たしかに、東大生の中には、幼少期の天才エピソードを持っている人がたくさんいます。でも、うちの息子には特別な能力はありませんでした。

今日は、息子がまだ4歳だった頃の話をしたいと思います。


息子が4歳で夢中になったもの

息子が4歳のとき、一番好きだったもの。それは「数字」でした。
といっても、計算ができたとか、数字の意味を理解していたわけではありません。ただただ、「数字のフォルム」に強く惹かれていたのです。形としての数字、見た目としての数字に心を奪われていました。

おもちゃ屋さんに行けば、まず目に飛びつくのは数字のおもちゃ。人形や車のおもちゃには見向きもしないのに、「1」「2」「3」などの数字が書かれたグッズには目を輝かせて飛びつきました。

中でも一番のお気に入りだったのが、誕生日にプレゼントした“1〜100までの数字が書かれたマグネット”。これは、KUMONの知育玩具の一つでした。嬉しそうに包装をビリビリ破って、すぐに冷蔵庫や付属のボードに1から順番に並べていく姿は今でもよく覚えています。
ただそれだけ。並べて、見て、また並べて。何がそんなに楽しいのか、当時の私は正直よくわかりませんでした。


知育玩具の意外な効果

このマグネット、実は指先の感覚を育てたり、識別力を高めたり、数の規則性に気づかせたりと、さまざまな効果があるとされています。
けれど、そんなねらいがあることを私は知りませんでした。意識して与えたというより、息子の「好き」に応えた結果、そうなっていただけなのです。

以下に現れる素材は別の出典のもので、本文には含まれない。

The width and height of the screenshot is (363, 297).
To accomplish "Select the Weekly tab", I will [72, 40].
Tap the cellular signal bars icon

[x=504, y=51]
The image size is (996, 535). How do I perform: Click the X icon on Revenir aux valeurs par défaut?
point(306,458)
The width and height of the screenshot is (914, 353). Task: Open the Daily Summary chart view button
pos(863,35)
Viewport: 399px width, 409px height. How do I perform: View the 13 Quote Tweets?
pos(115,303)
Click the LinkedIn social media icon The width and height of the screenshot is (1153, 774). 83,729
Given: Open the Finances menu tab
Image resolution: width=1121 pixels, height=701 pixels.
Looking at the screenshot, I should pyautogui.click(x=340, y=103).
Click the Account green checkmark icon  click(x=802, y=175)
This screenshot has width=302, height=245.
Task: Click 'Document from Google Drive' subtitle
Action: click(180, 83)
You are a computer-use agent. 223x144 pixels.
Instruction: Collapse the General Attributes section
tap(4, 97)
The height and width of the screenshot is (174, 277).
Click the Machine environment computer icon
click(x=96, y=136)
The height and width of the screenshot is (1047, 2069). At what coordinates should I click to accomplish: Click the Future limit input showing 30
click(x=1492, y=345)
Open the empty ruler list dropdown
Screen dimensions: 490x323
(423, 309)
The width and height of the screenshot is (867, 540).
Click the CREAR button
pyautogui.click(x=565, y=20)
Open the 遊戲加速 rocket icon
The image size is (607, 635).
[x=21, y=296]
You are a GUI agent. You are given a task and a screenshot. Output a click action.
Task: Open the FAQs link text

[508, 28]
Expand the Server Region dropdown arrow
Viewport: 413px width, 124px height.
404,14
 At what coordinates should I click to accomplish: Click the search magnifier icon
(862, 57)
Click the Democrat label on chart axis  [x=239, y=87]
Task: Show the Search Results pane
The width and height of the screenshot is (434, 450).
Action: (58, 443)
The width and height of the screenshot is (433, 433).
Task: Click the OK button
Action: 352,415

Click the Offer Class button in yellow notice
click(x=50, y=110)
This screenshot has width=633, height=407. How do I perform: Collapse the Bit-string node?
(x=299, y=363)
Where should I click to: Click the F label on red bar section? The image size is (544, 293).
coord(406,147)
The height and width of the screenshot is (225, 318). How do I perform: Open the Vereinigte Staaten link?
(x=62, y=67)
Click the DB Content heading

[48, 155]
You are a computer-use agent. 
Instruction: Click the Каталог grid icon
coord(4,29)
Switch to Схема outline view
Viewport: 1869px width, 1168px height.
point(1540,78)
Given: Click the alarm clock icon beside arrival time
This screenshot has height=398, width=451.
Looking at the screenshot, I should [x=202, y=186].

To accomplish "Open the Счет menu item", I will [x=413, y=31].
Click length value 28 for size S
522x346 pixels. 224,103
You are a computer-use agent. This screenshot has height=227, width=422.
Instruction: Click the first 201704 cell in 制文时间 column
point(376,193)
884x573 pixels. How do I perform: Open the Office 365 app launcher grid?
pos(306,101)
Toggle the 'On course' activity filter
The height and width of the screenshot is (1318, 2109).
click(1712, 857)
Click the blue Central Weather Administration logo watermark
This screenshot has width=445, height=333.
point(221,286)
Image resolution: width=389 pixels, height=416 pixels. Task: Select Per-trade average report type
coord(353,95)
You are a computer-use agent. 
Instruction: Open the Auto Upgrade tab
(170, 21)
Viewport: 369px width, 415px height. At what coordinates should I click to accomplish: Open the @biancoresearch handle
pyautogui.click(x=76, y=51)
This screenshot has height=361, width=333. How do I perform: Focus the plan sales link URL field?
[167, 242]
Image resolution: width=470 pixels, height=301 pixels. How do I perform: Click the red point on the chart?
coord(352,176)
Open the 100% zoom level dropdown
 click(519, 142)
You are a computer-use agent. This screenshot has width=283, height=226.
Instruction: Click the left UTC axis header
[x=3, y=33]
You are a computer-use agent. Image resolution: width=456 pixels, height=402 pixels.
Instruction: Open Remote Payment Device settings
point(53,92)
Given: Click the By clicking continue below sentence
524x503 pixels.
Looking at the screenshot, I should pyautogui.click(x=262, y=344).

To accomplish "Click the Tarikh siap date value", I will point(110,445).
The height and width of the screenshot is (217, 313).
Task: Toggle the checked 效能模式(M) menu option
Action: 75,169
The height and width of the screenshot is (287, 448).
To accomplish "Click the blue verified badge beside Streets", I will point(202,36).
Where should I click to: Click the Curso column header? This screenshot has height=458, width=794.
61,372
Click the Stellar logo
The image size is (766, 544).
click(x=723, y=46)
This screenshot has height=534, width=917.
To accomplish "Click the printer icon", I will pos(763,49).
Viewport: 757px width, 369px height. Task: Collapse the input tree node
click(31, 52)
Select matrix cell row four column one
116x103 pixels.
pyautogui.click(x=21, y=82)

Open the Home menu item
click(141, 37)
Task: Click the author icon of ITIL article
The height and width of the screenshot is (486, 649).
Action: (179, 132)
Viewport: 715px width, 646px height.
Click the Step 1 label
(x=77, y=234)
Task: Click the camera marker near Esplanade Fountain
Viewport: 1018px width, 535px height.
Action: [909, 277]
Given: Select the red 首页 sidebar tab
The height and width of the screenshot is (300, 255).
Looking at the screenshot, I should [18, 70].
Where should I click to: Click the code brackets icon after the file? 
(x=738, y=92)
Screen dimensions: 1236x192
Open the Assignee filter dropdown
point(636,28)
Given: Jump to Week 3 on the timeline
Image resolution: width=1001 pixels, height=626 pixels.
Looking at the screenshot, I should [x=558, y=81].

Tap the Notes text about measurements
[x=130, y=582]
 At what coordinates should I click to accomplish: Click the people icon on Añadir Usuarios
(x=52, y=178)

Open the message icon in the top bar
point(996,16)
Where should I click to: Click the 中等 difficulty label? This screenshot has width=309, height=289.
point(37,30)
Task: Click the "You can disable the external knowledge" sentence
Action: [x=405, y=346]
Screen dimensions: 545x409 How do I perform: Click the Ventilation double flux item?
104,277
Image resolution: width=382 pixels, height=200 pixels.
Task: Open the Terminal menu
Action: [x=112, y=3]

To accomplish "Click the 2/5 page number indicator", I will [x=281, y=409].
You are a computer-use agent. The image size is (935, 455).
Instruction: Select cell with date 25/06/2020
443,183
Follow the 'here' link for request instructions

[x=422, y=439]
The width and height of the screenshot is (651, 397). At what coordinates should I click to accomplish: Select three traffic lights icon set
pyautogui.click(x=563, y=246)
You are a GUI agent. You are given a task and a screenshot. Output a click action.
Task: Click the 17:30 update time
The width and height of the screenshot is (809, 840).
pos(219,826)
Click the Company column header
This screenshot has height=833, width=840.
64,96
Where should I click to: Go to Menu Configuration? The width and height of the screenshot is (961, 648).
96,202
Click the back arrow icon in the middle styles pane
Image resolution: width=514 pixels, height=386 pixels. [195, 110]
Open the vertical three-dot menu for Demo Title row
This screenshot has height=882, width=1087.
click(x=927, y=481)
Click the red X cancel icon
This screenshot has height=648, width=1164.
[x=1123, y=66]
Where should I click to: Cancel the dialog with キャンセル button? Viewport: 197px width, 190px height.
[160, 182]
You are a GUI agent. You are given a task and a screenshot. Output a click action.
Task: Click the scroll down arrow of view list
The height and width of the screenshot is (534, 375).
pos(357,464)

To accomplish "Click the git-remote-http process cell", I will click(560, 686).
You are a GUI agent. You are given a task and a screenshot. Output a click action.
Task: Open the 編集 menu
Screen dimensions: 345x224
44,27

でも今思えば、数字の形に対する興味が、数の並びや法則性を自然と感じる力につながっていったのかもしれません。数字が好きだったおかげで、小学校に入って算数を習い始める時に、「苦手」「つまらない」と感じることなく、スムーズに学び始められたのではないかと思います。

とはいえ、小学6年生の頃の通知表をブログで紹介したことがありますが、それを見ていただければおわかりの通り、算数の成績も特別に優れていたわけではなく、ごくごく普通でした。
才能の芽が本格的に開いていくのは、もっともっと後の話なのです。


子どもはみんな「天才」のタネを持っている

私は、すべての子どもは天才だと思っています。

生まれたばかりの赤ちゃんが、3年もすればペラペラと会話できるようになる。そんな急速な成長を見ていれば、「天才」という言葉を使いたくなるのも自然なことです。

たとえば、「世界中の国旗を全部覚えている」「電車の顔を見ただけで車両名がわかる」なんていう話、よく聞きますよね?
あれは特別な子どもだからできる、というわけではないのです。子どもはみんな、興味のあることに対しては信じられないほどの集中力と記憶力を発揮します。いわば「暗記の天才」なのです。

大切なのは、その一瞬の「好き」「興味」にどれだけ丁寧に向き合えるかです。


興味を育てる親の関わり方

もし子どもが国旗に興味を持ったなら、「これはどこの国かな?」「この国はどこにあるの?」「どんな人が住んでいるんだろう?」と一緒に調べてみる。地図を見たり、その国の文化や生活に触れたりしていくうちに、どんどん世界が広がっていきます。
電車に興味があるなら、「この電車はどこを走っているの?」「どうして動くの?」と問いかけてみる。そこから地理や物理、歴史にまでつながっていくこともあるかもしれません。

親が一緒になって楽しんで調べて、考えて、話すこと。
それが、子どもの「知りたい!」という気持ちをさらに大きく育てることにつながります。

「この子は天才かも!」で終わらせるのではなく、その芽をどう育てていくか。そこにこそ、子育ての醍醐味があるのだと思います。


知的探究心は一生の宝

知的探究心。
これは、大人になってからも、人生を豊かにする大切な力です。新しいことを学ぶ楽しさ。知らなかったことを知る喜び。それが日常を彩り、仕事や人間関係においても大きな武器になります。

そして、その力は子ども時代にこそ、自然に育てることができるのです。

我が家の息子が東大に合格した背景にも、この「知りたい」「調べたい」「もっと知ろう」が根っこにありました。決して、特別な英才教育をしてきたわけではありません。ただ、「数字が好き」というほんの小さな芽を、無理なく自然に育ててきた。それが結果として、今につながっているのだと感じます。


まとめ:子どもが教えてくれる「学ぶ喜び」

「なんでこんなことに夢中になるんだろう?」
「どうしてそんなに好きなんだろう?」
と、親には理解しがたいようなものに熱中する時期が、子どもにはあります。

でも、それこそが宝物。

子どもは、私たち大人には見えない世界を見せてくれる存在です。興味や好奇心に寄り添いながら、共に楽しみ、共に学ぶ。その過程で、子どもも親も一緒に成長していけるのではないでしょうか。

「子どもはみんな天才」
この言葉を信じて、一緒にその芽を育てていけたら素敵ですね。